In a third incident, a teenage boy – was transported by ambulance to Kalgoorlie Regional Hospital after injuring his shoulder blade in a trail-bike accident on a property near Kalgoorlie.

St John Ambulance Metropolitan Ambulance General Manager James Sherriff, said it serves a timely warning for people planning off-road activities, such as quad-biking and four wheel driving.

“Just because you’re not on the main road, the same risks still apply. In fact, I’d go so far to say that the risk is greater because there are sometimes no rules,” Mr Sherriff said.

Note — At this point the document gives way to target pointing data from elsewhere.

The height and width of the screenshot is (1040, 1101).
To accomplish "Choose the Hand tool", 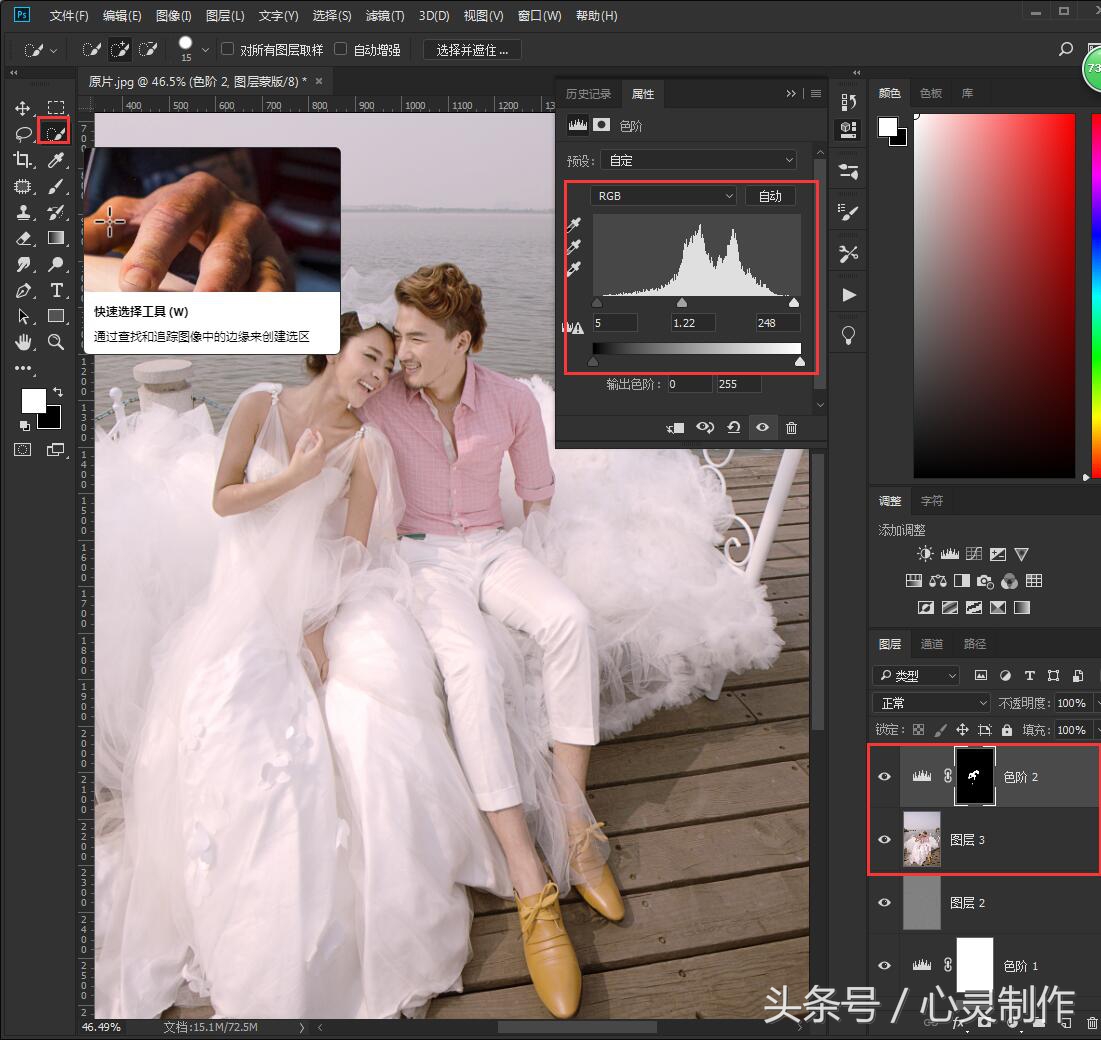I will (23, 342).
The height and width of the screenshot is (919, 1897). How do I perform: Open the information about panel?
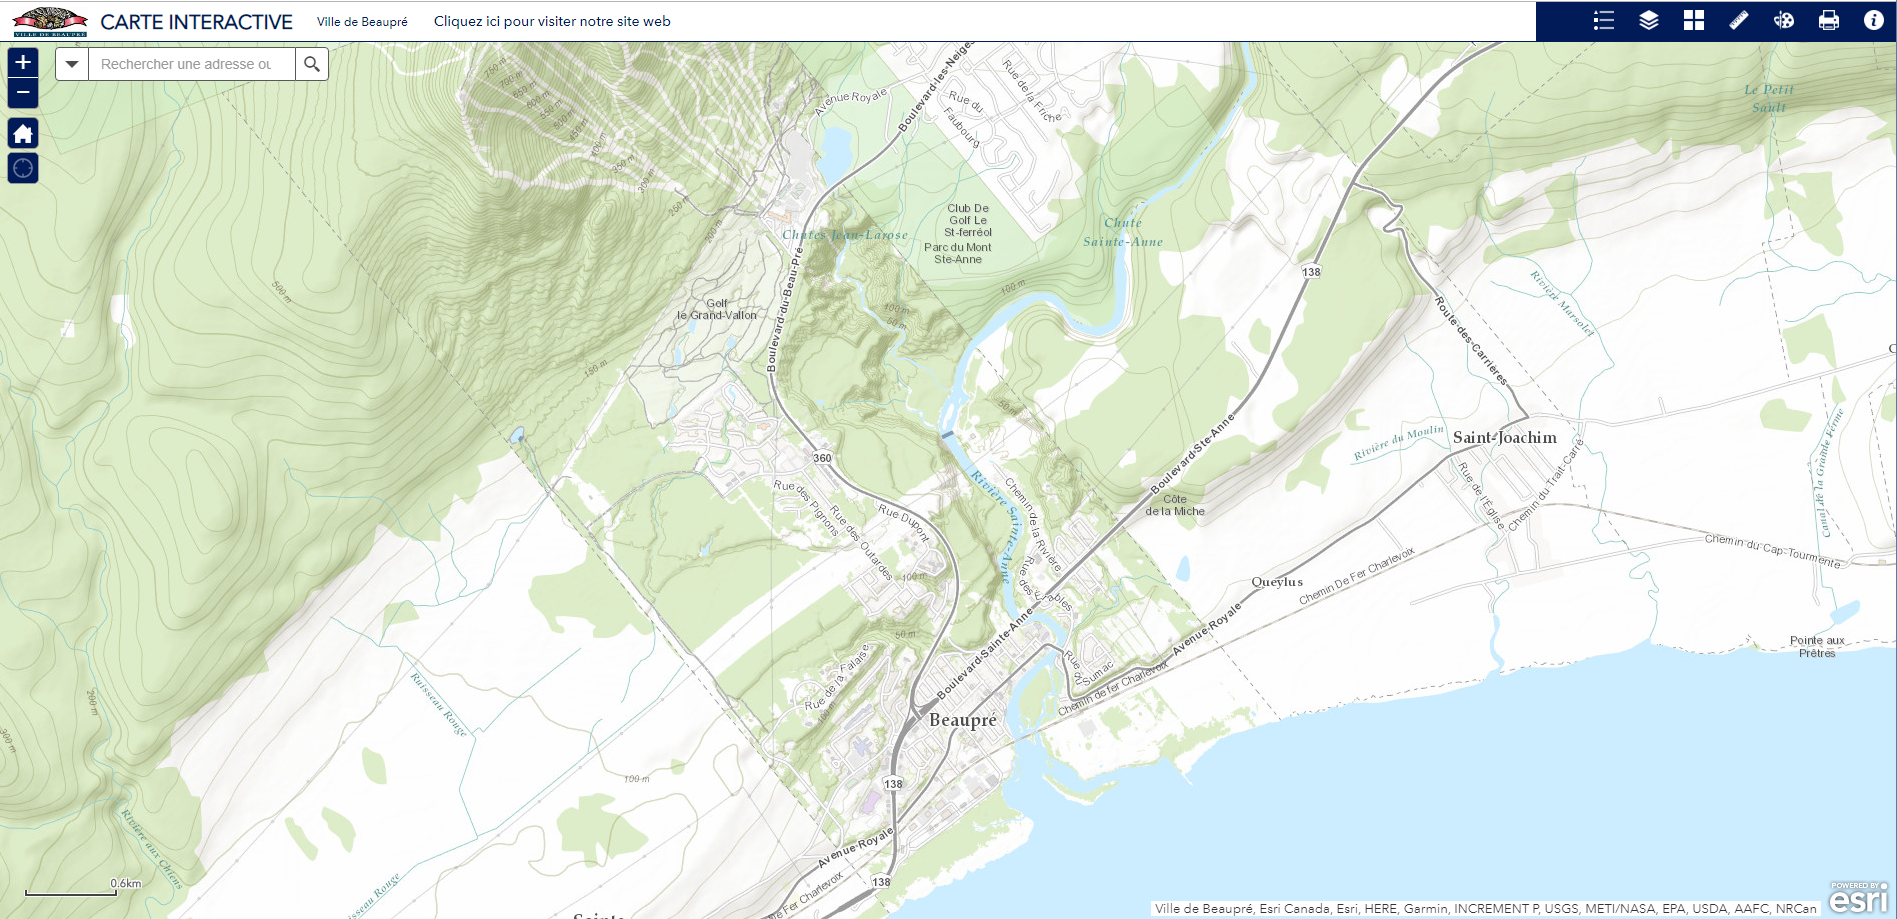(x=1873, y=21)
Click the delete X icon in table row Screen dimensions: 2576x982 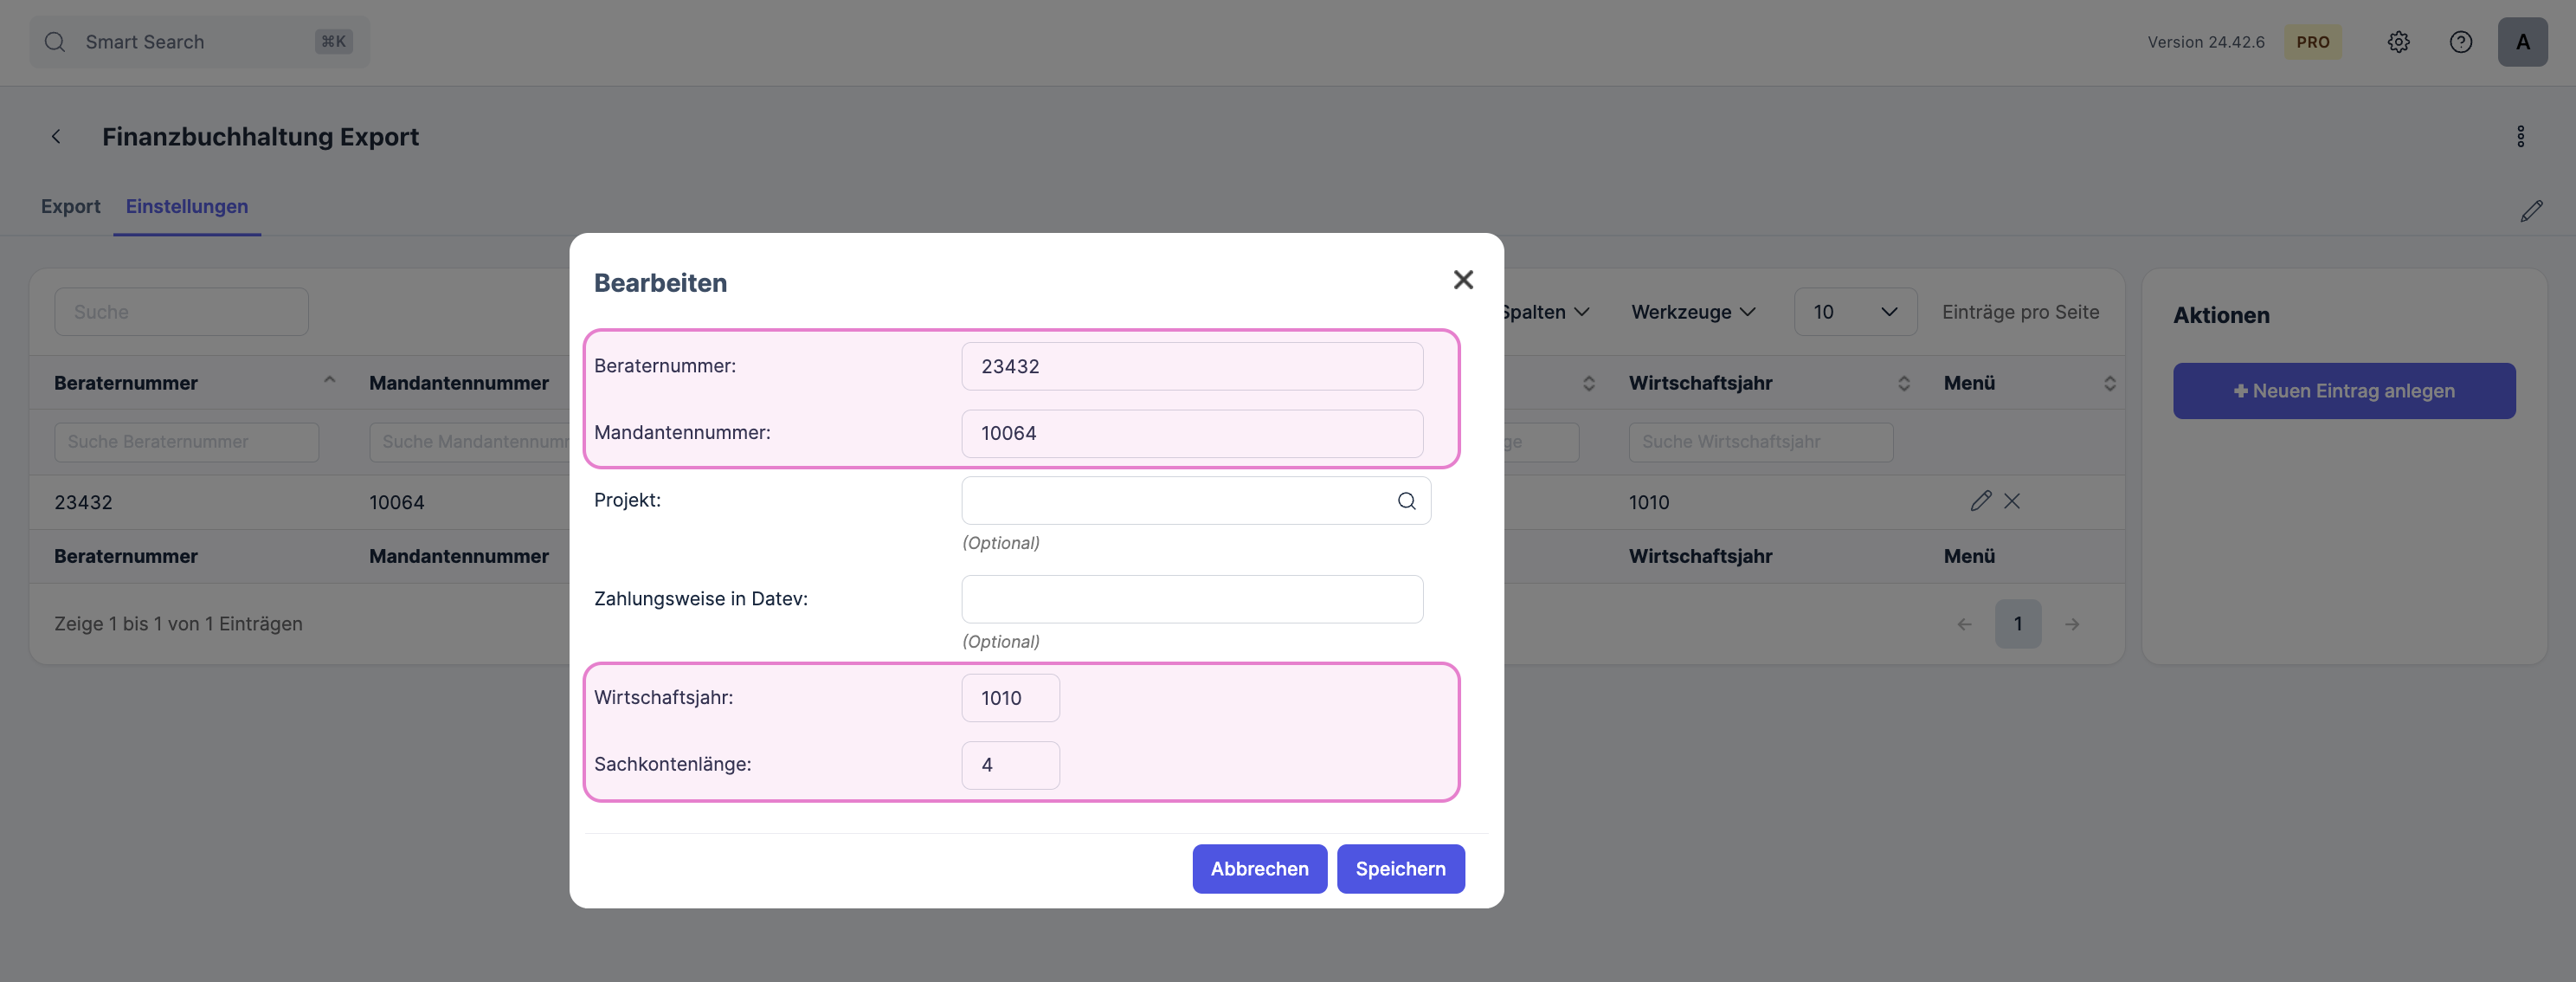point(2012,501)
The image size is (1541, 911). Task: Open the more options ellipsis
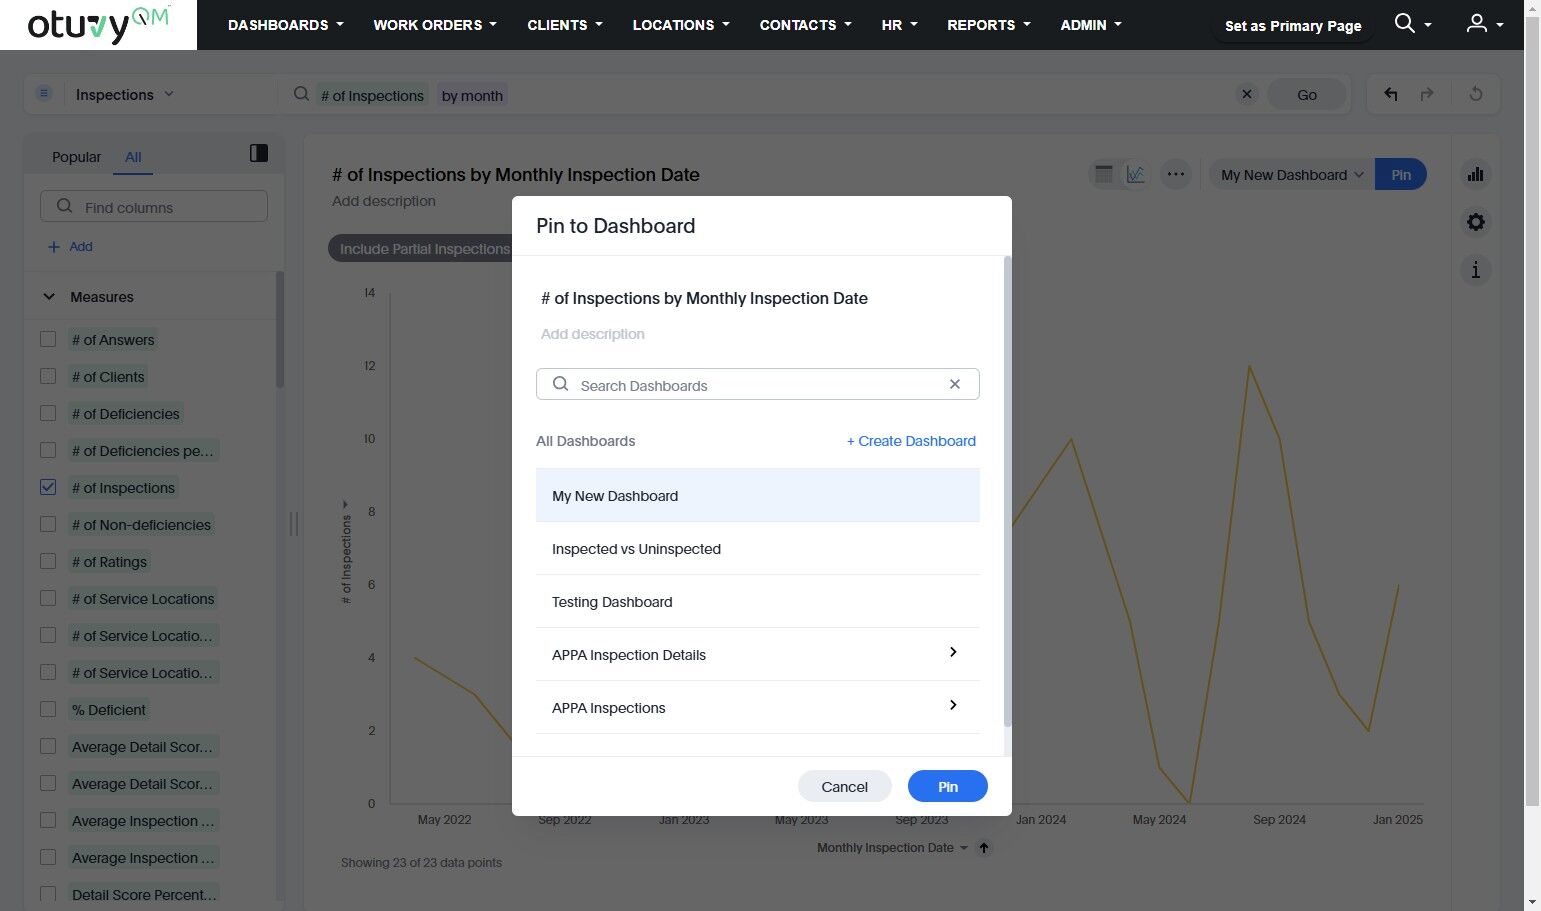tap(1176, 174)
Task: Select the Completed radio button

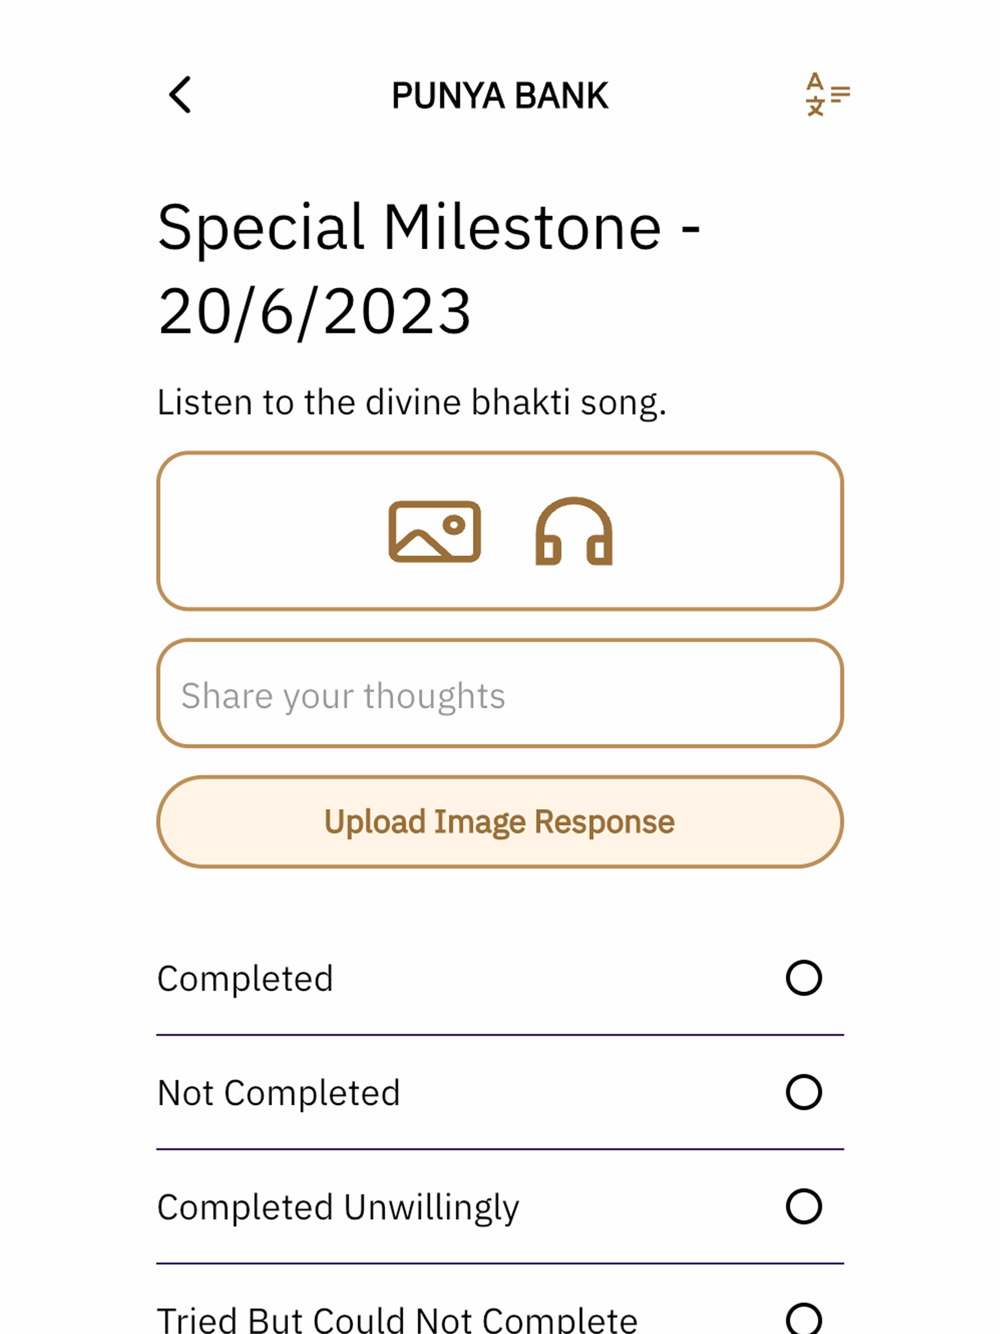Action: coord(803,978)
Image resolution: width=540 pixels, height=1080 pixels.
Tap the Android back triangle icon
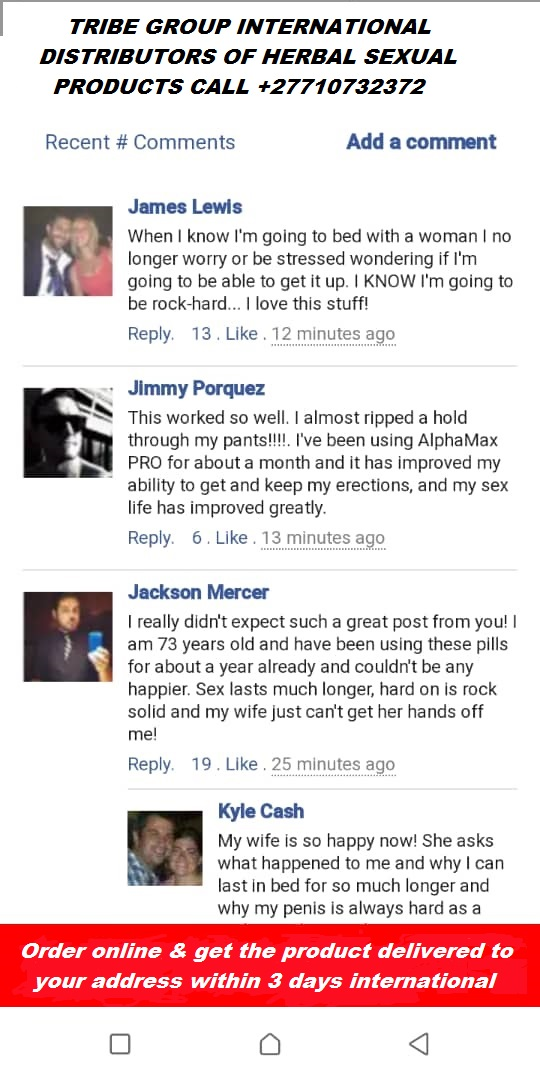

“Seatbelts and helmets should always be worn; they’re there to protect you in case of accident. It can be the difference between major and minor injury; or even, life and death.”

Mr Sherriff said as well as taking steps to prevent injury, planning and preparation are essential if you’re heading into the great outdoors this weekend, not matter if its quad-biking or bush-walking or camping. “Tell someone where you’re going and when you expect to be back – even if you only plan to be gone for an hour or two. That way, if you become lost or injured, you’re more likely to be located quickly,“ he said.

Mr Sherriff also advised to be prepared.

“At a minimum, pack water, energy bars, a hat, light weight raincoat and a travel-sized first aid kit. And make sure you take prescription medications with you, such as blood pressure, diabetes and asthma treatments, and pack extra – just in case your return is delayed.”

An EPIRB – available at most camping stores for as little as $100 – is also highly recommended.

“If you need to call triple zero (000) knowing exactly where you are can be life-saving, so consider taking devices such as an EPIRB. Take an EPIRB in addition to a smart phone with GPS capabilities to ensure you can alert emergency authorities to your whereabouts, no matter how far off the beaten track you are.